The records below hold a stretch from the line with "原因・予防 (21, 2020)" through the line with "福島院店舗情報 (19, 2502)"; return exactly those lines, ends included, and nothing more.

----- Records shown -----

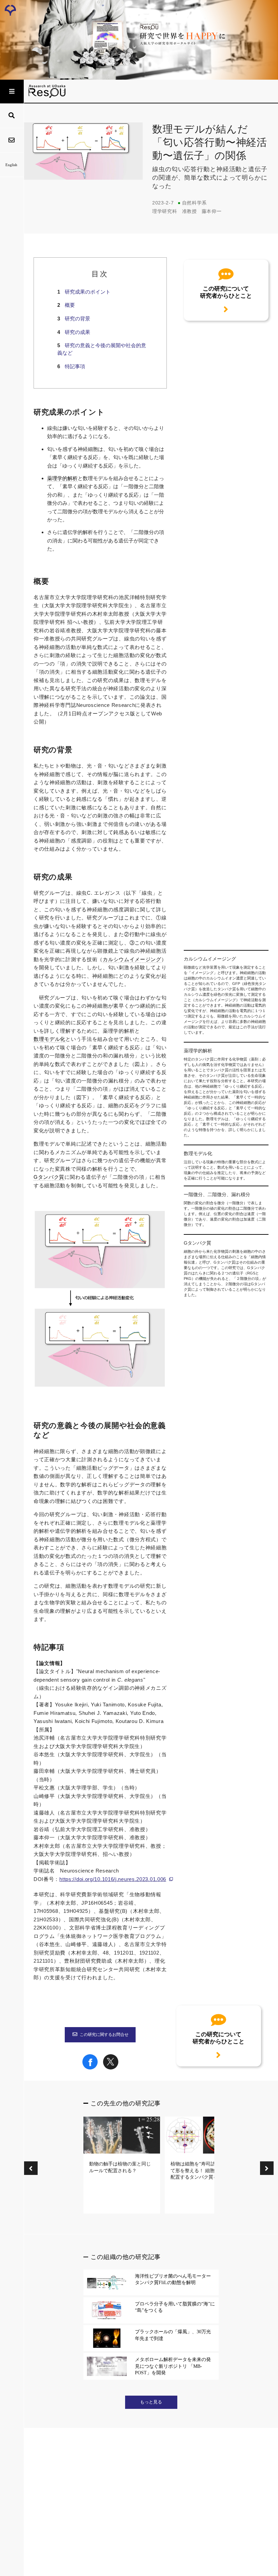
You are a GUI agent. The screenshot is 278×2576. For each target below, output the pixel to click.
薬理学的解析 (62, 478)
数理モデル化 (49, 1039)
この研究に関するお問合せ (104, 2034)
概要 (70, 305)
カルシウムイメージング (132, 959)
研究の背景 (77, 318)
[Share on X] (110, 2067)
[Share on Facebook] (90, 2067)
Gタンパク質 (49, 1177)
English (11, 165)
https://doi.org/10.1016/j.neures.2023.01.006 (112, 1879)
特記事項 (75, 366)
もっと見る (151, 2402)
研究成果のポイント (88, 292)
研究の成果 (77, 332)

-----
----- Records shown -----

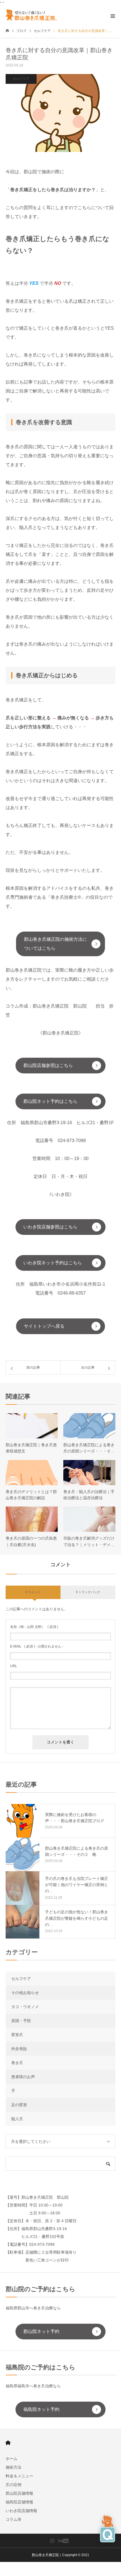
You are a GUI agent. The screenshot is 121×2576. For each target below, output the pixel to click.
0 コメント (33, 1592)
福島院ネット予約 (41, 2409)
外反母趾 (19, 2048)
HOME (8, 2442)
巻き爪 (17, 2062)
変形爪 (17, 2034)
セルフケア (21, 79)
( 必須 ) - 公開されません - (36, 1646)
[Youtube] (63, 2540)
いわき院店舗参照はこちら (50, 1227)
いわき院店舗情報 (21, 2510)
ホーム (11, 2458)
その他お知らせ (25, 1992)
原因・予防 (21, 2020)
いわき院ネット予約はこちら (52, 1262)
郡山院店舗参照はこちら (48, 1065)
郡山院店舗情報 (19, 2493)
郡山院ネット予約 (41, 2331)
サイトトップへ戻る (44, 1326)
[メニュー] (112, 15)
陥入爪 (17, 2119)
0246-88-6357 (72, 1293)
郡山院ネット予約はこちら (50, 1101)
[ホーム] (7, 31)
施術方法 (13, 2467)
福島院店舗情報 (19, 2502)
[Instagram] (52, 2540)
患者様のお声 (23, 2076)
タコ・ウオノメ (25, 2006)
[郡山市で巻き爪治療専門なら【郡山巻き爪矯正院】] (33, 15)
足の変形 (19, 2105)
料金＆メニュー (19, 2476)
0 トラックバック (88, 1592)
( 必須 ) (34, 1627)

-----

# Response box
原因・予防 (21, 2020)
いわき院ネット予約はこちら (52, 1262)
郡山院店舗参照はこちら (48, 1065)
郡山院店舗情報 (19, 2493)
郡山院ネット予約 (41, 2331)
サイトトップへ戻る (44, 1326)
[メニュー] (112, 15)
陥入爪 (17, 2119)
0246-88-6357 (72, 1293)
郡山院ネット予約はこちら (50, 1101)
[ホーム] (7, 31)
施術方法 (13, 2467)
福島院店舗情報 (19, 2502)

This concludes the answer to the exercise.